Pour éviter ce gaspillage aberrant et pour une meilleure gestion de la ressource, il faudrait que la pêche côtière passe au nombre de jours de mer par mois ou par an et n’ait pas à rejeter les poissons capturés. Cela doit passer aussi par une augmentation du maillage minimal des engins de pêches afin d’éviter de pêcher trop petit et la vente à bas prix de ces tailles peu valorisées. En comparant la taille des espèces capturées dans le passé, par exemple dans les années 1990, il est très clair que les tailles débarquées aujourd’hui ont fortement diminué. Les gros poissons se raréfient.

Il faut également faire des box et les interdire à toute pêche, à l’instar de ce qui est mis en œuvre pour la coquille Saint-Jacques et qui a fait ses preuves, pour laisser la ressource se développer.

La pêche artisanale a toujours su s’adapter à la ressource présente devant les côtes par sa polyvalence et son développement.

Avec le réchauffement climatique, on a vu des changements notables dans les espèces capturées. Durant la deuxième partie des années 1980, après deux ou trois hivers rigoureux, une arrivée massive de cabillaud de petite taille a eu lieu en Manche avant de poursuivre une migration vers l’ouest. Aujourd’hui, nous ne trouvons plus de cabillaud en Manche du fait du dérèglement climatique et non de la surpêche comme on a pu l’entendre quelquefois : nombre d’espèces ont migré vers le nord telles que le cabillaud, le merlan, le maquereau ou encore le merlu, comme l’ont montré les statistiques de pêche. Dans le passé, le maquereau était absent du nord de la mer du Nord et en mer de Norvège. Aujourd’hui, des pays comme l’Islande pêchent en masse des quantités importantes de maquereau.

 

« Nourrir les Européens »

 

D’autres espèces, tels l’encornet ou le poulpe, ont également migré vers le nord. Avec, pour conséquence, des apports importants, comme ceux de poulpe au Guilvinec, alors qu’il se trouvait auparavant plutôt dans le nord de l’Espagne et du Portugal. L’encornet, lui, est abondant en fin et début d’année en Manche et dans le sud de la mer du Nord. Dans le passé, on ne le pêchait que l’été. Maintenant, débarrassé de ses prédateurs que sont le cabillaud et le merlan, par exemple, il prolifère.

Tous ces paramètres doivent être pris en compte dans les décisions communautaires si nous voulons nourrir les Européens, préserver la ressource et permettre à la pêche artisanale de s’en sortir.

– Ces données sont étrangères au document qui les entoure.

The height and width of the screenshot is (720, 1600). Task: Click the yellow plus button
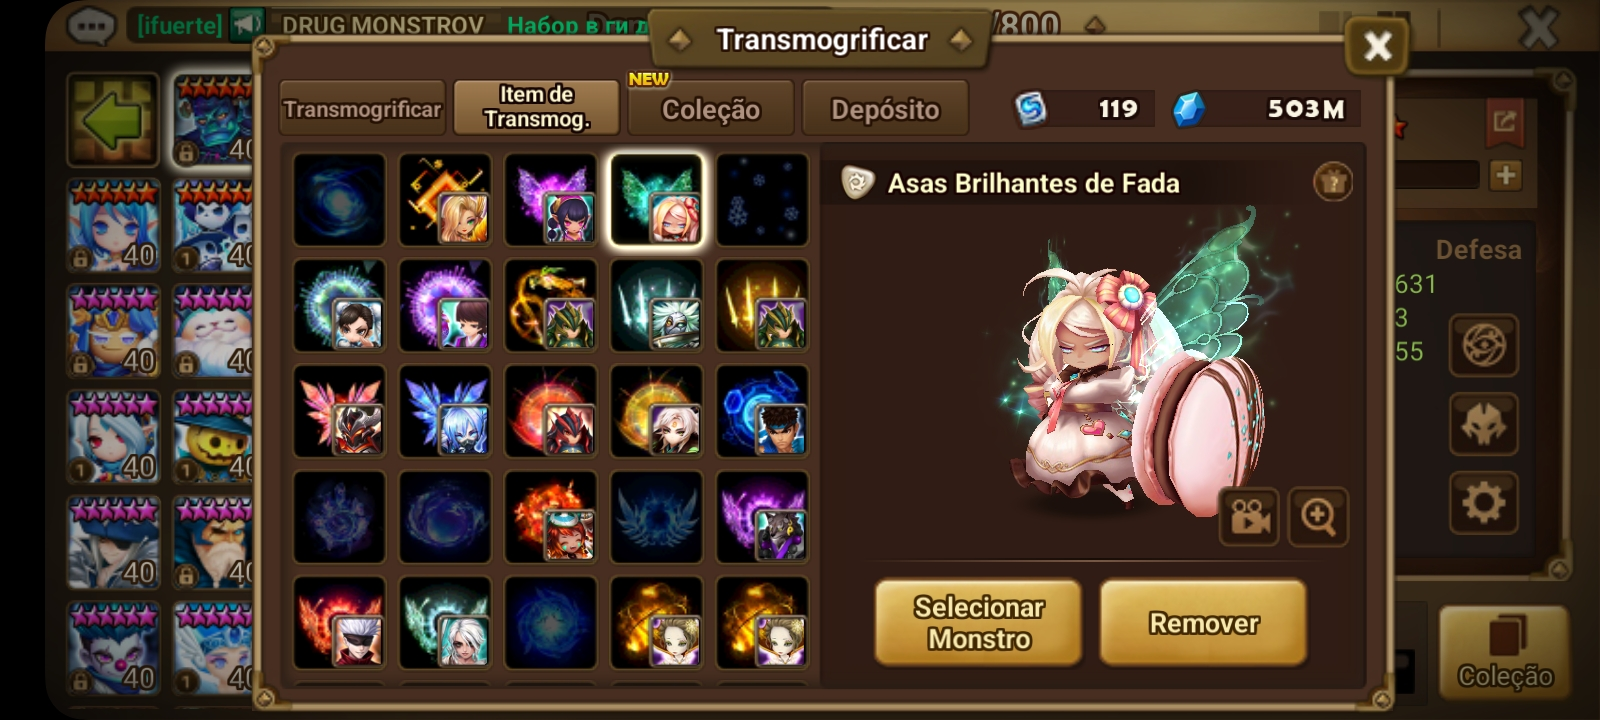pos(1505,175)
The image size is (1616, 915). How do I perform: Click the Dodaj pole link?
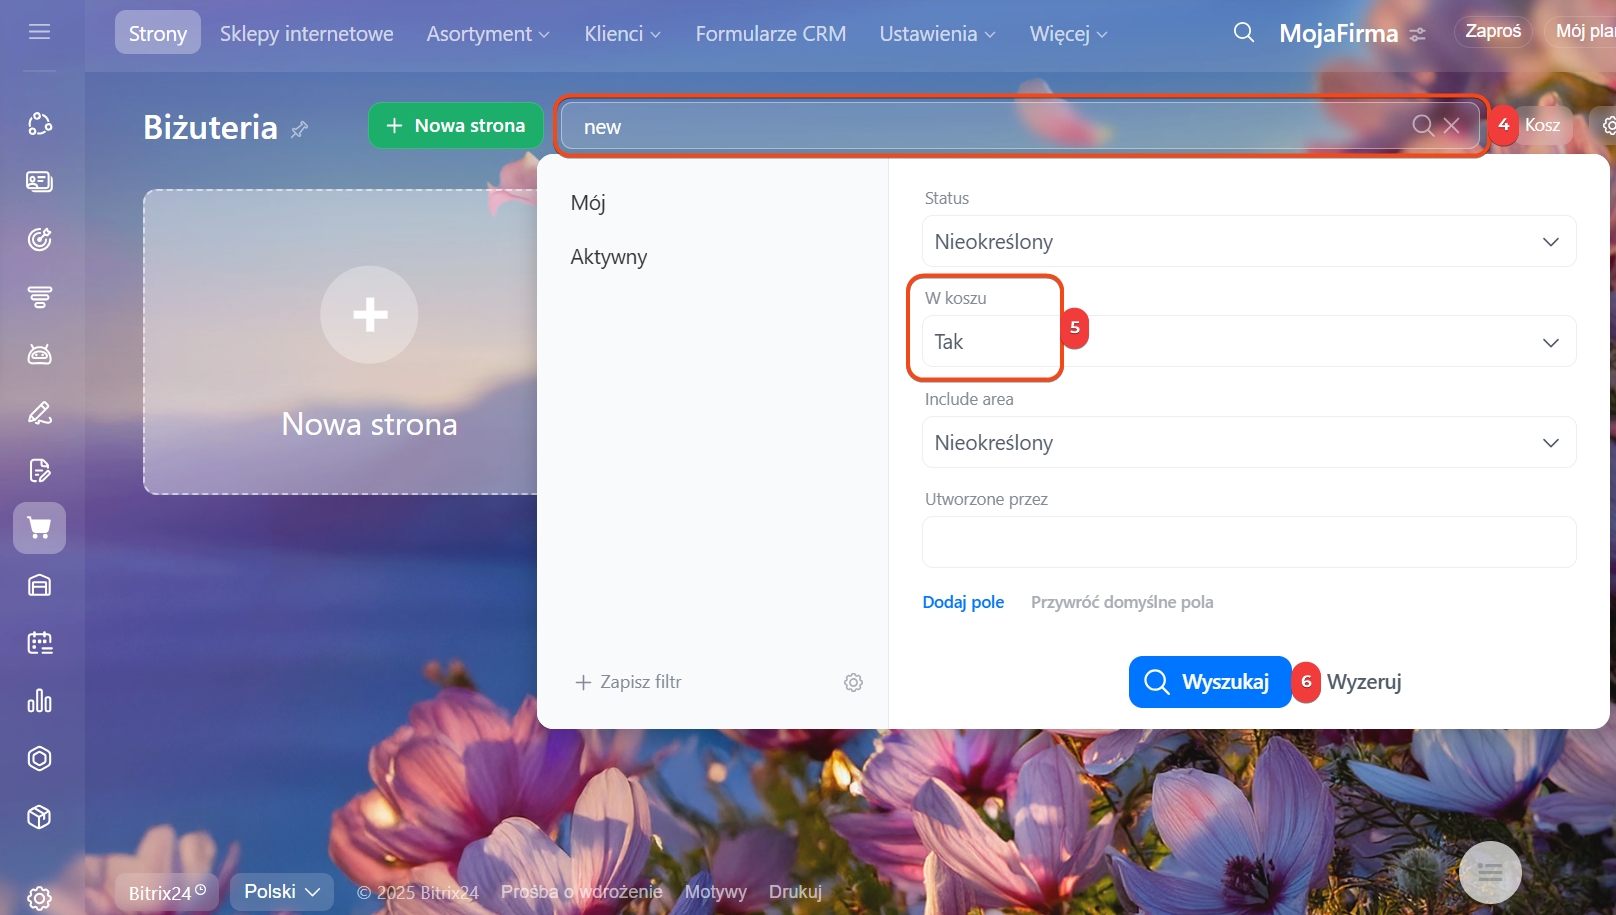tap(962, 602)
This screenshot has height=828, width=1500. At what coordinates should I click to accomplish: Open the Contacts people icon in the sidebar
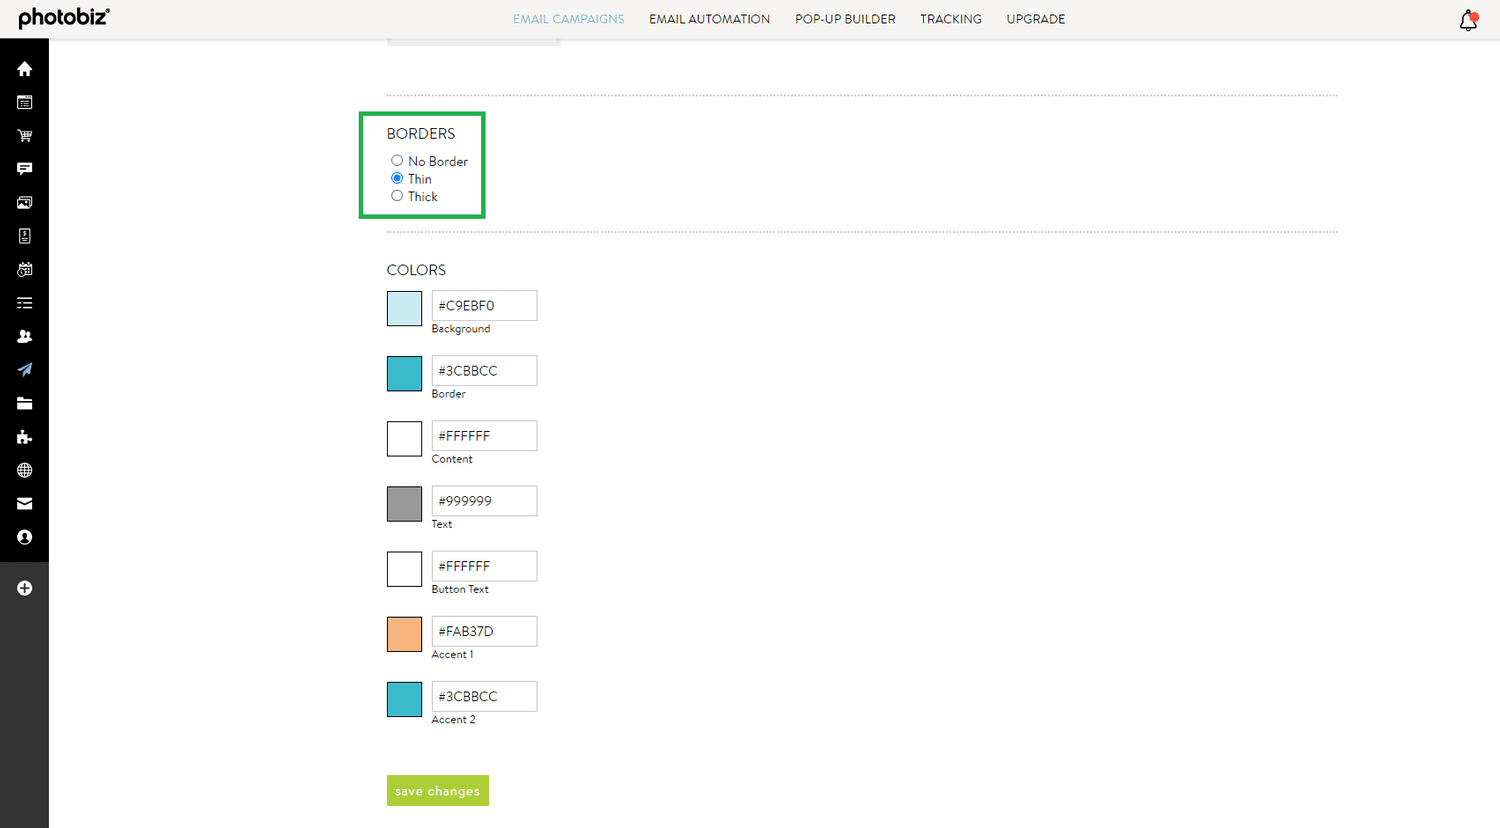point(24,336)
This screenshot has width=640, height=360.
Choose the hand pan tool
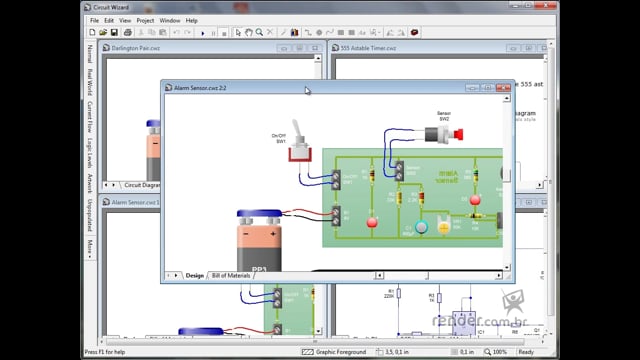pyautogui.click(x=249, y=33)
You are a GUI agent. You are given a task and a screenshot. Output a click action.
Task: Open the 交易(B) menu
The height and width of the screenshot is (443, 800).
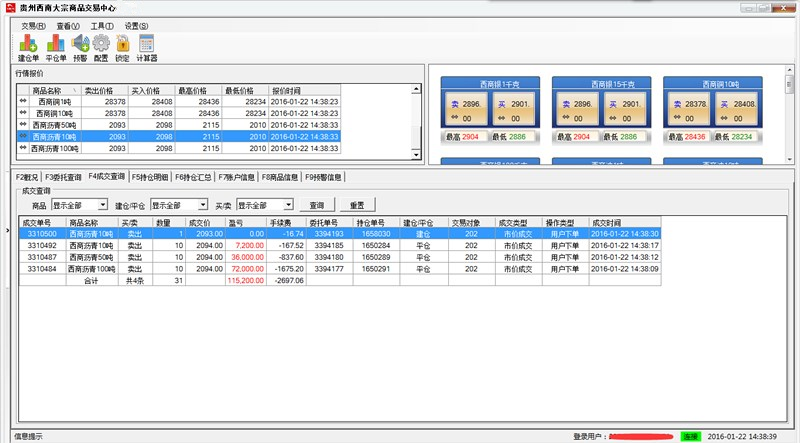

Si augmentation du maillage minimal, cantonnement, nombre de jours de mer, suppression du régime des quotas, etc. étaient acceptés par la Commission européenne, il faudrait que l’UE puisse compenser les pertes de chiffres d’affaires conséquentes à ces mesures par un moratoire, ou tout autre moyen, dans une démarche d’amélioration continue. Avec une analyse, au bout de trois ans, des retombées et des progrès de la ressource afin de redéfinir une progression de sa gestion comme cela a été fait en Méditerranée lorsque la commission a augmenté les jours de mer des chalutiers au vu des résultats encourageants des mesures prises ces dernières années.

Ensemble, nous devons tracer une route meilleure pour les pêcheurs d’aujourd’hui et pour le bien de ceux de demain. Les décisions européennes passées ont poussé les pêcheurs à malmener la ressource, mais plus personne ne veut cela.

 

« Tirer les enseignements des erreurs passées »

 

Aujourd’hui, nous devons faire table rase de toutes ces erreurs et, ensemble, en tirer les enseignements. Toute la profession l’attend et, bientôt, les consommateurs s’interrogeront sur notre indépendance alimentaire. Il faut impérativement adapter le système de gestion de la pêche et être force de propositions si nous voulons garder une pêche locale dynamique en France, nourrir nos compatriotes, préserver la ressource et l’avenir !

Cela favorisera le maintien des activités essentielles dans tous les ports de nos côtes, je pense notamment aux fournisseurs de matériel, aux ateliers mécaniques, aux mareyeurs et à tous ceux qui contribuent à faire d’un port de pêche sa raison d’être.